While my colleagues at Berkman are very good about scheduling many of the Center’s most exciting events on Tuesdays – the day I leave western MA for the wonders of Cambridge – there are lots of events too good to miss the other six days of the week that I attend virtually. In Berkman parlance, we refer to people who call into meeting as being “in the ceiling”, which reflects both where the speakers are for our conference call setup in our conference room, and makes vague allusions to the Ceiling Cat phenomenon, as an overamplified remote participant can sound like the voice of God.

I was “in the ceiling” for a lunch conversation at Berkman this past Friday about the future of the Nigerian film industry. This means that, while I know the conversation included luminaries like Ronaldo Lemos of the Center for Technology and Society at FGV Law School in Rio, business strategist Dayo Ogunyemi, filmmaker Robb Moss, film critic Shaibu Husseini, World Bank economic expert Chioma Nwagboso and Berkman’s own Yochai Benkler, I basically have no idea who said what. So rather than giving my usual blow by blow, I’ll offer my takeaways from the conversation.

Colin Maclay (who hosted this conversation), Mike Best and I met with a number of Nollywood luminaries in Lagos a few months back and got an introduction to the concerns and anxieties of the world’s second largest film industry (in terms of films produced annually, not in revenue terms.) On that trip, we learned that Nollywood’s financial structure is utterly different from that of India’s film industry. Nigerian films make virtually all their money from single-copy sales, rather than from licensing, foreign rights or theatrical screening. As a result, piracy can have a much sharper impact than in other markets. In India, some scholars refer to piracy as “a marketing expense”, as the sale of pirated films may encourage other viewers to go see the films in theatres. It’s harder to make this case in Nigeria, where over 90% of revenue comes from the actual sale of DVDs and VCDs and there’s virtually no revenue from screenings.

In our discussions at Berkman, a core idea emerged – piracy is a response to poor distribution networks. One of our participants explained that capital is so scarce within the Nigerian film industry that distributors usually produce 50,000 copies of a film in a first run – all they can afford – and hope to issue a second run using revenues from the first run. But the audience for Nollywood films is massive: one participant tells us that the least successful films sell 30,000 copies. So when a film is a hit, it’s quickly pirated. The pirate copies aren’t necessarily cheaper than the legitimate copies – often, they sell at a similar price and they’re chosen simply because they are the only copies available.

Filmmakers know they’re going to need to recover costs by selling the first 50,000 copies. As a result, some are releasing their films in two, three or four parts, hoping to sell an initial 50,000 copies of each. A few days after the film has been released, the film is likely to start appearing either as a pirated copy, or as part of a compilation. Compilations, one of our participants told us, are generally produced in China and can include up to 100 low-quality films on a DVD.

For whatever underlying reasons, the Yoruba-language film world – where the average film sells 50-100,000 copies – seems to have better distribution systems. Original films are produced in larger runs and often meet market demand before unauthorized copies enter the market. This may be a function of the fact that the Yoruba-language film industry preceded the English/pidgin market and has had more time to work through financing and distribution issues.

Data for locating words and elements
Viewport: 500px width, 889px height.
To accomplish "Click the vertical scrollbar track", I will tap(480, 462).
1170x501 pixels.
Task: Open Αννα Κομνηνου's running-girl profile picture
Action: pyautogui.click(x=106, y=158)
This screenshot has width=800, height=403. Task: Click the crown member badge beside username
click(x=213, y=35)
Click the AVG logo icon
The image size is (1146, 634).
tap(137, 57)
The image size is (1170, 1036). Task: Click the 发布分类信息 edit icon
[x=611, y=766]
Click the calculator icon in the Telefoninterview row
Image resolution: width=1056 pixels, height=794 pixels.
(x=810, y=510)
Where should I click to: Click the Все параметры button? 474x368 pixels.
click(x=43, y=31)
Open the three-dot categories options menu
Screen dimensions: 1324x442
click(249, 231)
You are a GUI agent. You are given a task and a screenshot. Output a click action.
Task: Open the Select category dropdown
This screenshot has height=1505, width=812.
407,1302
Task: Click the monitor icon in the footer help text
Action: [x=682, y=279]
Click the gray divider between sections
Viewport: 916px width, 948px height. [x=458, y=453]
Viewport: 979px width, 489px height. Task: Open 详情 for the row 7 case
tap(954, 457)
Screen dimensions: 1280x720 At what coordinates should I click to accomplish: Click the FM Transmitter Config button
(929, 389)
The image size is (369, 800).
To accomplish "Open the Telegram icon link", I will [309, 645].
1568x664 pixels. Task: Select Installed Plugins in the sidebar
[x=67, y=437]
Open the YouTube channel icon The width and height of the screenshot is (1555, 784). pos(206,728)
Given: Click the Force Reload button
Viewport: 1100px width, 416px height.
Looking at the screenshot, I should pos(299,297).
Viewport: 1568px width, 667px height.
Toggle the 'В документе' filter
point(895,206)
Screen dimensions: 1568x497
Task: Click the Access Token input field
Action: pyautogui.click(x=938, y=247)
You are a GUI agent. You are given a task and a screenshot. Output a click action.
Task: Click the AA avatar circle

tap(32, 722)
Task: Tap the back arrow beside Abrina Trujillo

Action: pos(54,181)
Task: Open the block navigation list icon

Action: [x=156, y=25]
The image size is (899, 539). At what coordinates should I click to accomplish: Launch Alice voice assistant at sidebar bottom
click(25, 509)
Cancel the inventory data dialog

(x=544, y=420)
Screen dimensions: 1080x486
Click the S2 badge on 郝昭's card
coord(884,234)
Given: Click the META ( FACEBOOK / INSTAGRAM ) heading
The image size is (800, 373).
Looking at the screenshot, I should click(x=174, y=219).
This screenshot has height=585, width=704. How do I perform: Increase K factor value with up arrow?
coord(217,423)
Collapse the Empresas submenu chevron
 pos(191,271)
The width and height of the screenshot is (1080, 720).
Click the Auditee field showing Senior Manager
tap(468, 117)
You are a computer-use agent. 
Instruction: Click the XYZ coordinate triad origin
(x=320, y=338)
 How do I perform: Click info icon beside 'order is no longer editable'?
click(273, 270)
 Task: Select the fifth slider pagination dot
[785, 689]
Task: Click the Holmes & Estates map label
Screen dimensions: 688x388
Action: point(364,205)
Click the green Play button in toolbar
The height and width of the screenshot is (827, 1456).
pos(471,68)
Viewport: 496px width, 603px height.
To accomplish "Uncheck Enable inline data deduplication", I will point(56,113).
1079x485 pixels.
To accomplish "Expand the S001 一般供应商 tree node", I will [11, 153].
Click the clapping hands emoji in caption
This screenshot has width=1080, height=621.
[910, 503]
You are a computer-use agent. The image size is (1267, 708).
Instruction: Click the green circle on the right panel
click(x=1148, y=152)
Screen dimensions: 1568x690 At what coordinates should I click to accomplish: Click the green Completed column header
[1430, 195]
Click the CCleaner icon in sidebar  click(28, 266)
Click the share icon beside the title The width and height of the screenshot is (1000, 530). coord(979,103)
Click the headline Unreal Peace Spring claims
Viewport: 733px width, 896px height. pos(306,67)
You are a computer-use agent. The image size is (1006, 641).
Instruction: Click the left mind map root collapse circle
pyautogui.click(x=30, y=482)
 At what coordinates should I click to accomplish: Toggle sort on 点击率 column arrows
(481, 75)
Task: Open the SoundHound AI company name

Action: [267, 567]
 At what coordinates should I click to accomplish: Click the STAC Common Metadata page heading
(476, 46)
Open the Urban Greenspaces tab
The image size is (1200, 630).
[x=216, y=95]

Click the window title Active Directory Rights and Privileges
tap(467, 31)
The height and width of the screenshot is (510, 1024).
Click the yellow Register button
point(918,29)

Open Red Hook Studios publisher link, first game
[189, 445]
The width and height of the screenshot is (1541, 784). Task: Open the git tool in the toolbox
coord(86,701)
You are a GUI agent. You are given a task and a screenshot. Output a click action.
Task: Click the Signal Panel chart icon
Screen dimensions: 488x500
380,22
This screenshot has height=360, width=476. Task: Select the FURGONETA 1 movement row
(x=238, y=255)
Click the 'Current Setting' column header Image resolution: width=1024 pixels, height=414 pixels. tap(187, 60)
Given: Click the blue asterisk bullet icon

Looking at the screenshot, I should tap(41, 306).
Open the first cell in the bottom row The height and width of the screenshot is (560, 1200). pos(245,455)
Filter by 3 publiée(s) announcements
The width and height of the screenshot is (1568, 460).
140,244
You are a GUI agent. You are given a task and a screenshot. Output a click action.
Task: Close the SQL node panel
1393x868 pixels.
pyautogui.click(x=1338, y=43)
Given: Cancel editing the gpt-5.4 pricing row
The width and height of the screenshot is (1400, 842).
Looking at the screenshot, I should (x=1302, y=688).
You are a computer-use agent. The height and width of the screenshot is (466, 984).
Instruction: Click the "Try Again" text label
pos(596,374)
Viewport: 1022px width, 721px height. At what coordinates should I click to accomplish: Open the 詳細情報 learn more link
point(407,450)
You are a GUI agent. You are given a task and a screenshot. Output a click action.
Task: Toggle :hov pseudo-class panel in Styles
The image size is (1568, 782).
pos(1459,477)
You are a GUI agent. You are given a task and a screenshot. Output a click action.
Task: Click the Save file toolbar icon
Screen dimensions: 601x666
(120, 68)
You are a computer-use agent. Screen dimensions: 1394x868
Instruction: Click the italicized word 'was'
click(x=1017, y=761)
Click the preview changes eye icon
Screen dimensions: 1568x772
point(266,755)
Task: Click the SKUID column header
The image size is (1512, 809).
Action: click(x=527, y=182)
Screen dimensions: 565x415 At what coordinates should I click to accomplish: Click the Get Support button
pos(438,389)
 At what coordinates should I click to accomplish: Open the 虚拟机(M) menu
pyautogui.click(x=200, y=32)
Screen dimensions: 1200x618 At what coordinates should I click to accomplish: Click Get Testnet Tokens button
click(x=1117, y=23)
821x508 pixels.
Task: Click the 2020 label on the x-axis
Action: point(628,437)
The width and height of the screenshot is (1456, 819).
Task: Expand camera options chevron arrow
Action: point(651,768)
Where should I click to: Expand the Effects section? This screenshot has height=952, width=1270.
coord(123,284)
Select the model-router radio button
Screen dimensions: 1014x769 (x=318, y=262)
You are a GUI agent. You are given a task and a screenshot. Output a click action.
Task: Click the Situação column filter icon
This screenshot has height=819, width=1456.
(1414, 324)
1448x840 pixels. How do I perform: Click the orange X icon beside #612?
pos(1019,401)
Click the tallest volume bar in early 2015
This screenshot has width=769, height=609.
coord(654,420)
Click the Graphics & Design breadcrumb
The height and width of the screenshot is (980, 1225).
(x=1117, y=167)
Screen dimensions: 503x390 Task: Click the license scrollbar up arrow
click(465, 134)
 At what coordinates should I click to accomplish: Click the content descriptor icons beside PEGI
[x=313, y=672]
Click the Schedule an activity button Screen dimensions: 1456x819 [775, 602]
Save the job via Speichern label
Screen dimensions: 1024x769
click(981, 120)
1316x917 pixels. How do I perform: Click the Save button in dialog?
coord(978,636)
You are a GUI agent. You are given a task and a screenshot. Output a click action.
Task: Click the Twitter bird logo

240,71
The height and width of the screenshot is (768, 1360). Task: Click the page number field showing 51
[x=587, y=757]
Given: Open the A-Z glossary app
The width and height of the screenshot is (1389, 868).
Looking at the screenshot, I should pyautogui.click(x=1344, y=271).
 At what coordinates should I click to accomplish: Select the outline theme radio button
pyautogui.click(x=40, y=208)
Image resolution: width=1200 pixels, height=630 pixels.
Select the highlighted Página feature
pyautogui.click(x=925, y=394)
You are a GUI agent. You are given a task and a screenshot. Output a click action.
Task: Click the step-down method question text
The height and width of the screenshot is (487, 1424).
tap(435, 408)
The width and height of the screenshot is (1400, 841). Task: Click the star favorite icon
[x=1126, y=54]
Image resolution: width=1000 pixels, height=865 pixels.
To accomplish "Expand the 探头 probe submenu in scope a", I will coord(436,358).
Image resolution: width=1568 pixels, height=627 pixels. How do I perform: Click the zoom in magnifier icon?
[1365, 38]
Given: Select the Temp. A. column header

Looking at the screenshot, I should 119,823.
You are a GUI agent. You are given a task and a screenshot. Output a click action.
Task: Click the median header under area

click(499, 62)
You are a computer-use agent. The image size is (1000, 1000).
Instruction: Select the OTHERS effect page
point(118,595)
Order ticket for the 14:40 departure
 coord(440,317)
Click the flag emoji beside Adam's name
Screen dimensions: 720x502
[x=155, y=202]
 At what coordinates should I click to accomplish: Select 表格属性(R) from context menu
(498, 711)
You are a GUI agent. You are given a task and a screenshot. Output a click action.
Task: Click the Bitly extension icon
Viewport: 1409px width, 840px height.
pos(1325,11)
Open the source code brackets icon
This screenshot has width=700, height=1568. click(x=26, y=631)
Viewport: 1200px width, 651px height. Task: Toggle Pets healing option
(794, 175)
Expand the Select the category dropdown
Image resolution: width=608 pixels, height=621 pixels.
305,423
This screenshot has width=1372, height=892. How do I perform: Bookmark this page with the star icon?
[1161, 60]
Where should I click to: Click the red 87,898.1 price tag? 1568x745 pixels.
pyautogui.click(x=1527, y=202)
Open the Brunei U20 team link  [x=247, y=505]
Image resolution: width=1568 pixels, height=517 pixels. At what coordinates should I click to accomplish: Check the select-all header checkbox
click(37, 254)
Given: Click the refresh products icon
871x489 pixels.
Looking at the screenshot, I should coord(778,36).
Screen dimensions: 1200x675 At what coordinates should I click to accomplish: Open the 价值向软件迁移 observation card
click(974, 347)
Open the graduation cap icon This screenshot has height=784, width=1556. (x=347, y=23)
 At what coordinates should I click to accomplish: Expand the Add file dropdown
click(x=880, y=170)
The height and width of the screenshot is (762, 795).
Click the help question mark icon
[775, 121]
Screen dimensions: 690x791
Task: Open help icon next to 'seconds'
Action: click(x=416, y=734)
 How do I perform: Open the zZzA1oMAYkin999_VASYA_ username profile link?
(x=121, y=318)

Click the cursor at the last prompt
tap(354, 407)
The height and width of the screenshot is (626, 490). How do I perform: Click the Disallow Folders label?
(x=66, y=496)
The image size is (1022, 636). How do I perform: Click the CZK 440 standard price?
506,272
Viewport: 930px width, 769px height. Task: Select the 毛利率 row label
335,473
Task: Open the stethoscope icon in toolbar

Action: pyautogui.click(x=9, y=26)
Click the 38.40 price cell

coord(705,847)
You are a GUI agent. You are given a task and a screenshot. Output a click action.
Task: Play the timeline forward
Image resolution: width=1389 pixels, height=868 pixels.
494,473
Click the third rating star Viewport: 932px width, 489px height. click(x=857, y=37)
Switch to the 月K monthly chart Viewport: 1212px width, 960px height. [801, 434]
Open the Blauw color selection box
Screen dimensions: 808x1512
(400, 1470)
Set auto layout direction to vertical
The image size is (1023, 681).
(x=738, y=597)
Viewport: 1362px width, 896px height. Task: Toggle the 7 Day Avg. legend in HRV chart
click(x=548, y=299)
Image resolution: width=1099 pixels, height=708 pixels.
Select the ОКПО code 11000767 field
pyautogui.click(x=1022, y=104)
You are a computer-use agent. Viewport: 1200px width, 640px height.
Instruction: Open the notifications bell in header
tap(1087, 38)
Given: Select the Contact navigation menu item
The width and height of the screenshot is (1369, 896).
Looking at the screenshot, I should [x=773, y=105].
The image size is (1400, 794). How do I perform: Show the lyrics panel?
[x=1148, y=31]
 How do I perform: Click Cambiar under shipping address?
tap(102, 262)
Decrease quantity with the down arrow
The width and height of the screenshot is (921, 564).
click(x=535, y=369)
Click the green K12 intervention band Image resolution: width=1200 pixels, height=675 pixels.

• Directions:
#1 List the people that the passage on the Nigerian film industry names after the words "the conversation included luminaries like", giving each with the role or affiliation it states.
#2 According to the passage on the Nigerian film industry, how many copies of a film do distributors usually produce in a first run?
#3 Write a continuation of the passage on the Nigerian film industry, beginning after its final sentence.

• Task results:
#1
Ronaldo Lemos, of the Center for Technology and Society at FGV Law School in Rio
Dayo Ogunyemi, business strategist
Robb Moss, filmmaker
Shaibu Husseini, film critic
Chioma Nwagboso, World Bank economic expert
Yochai Benkler, of Berkman

#2 50,000 copies.

#3
Filmmakers continue to look for a technical fix to their problems – there’s some enthusiasm for a copy protection solution from an Indian company (possibly Aft-India), though skepticism that any scheme can remain unbroken for long. (“The Figurine“, an extremely high-quality and much discussed film, hasn’t yet been released on DVD – one of our participants tells us the film will be copy protected before release.)

The real answer may be improving film financing, so that filmmakers are able to raise money by selling equity in their films, enabling them to invest in larger distribution runs. Financing might also help filmmakers pay the fees to the censorship board, which reviews all films before release. (Ghana, by contrast, has had very little film censorship. Perhaps in response to this, Ghanaian films have been pushing the boundaries, showing nudity, sexual situations and producing some films that are probably best characterized as soft porn. Ghana’s ministry of information has announced a new censorship board – it will be interesting to see whether this board quashes this new trend in Gollywood cinema.)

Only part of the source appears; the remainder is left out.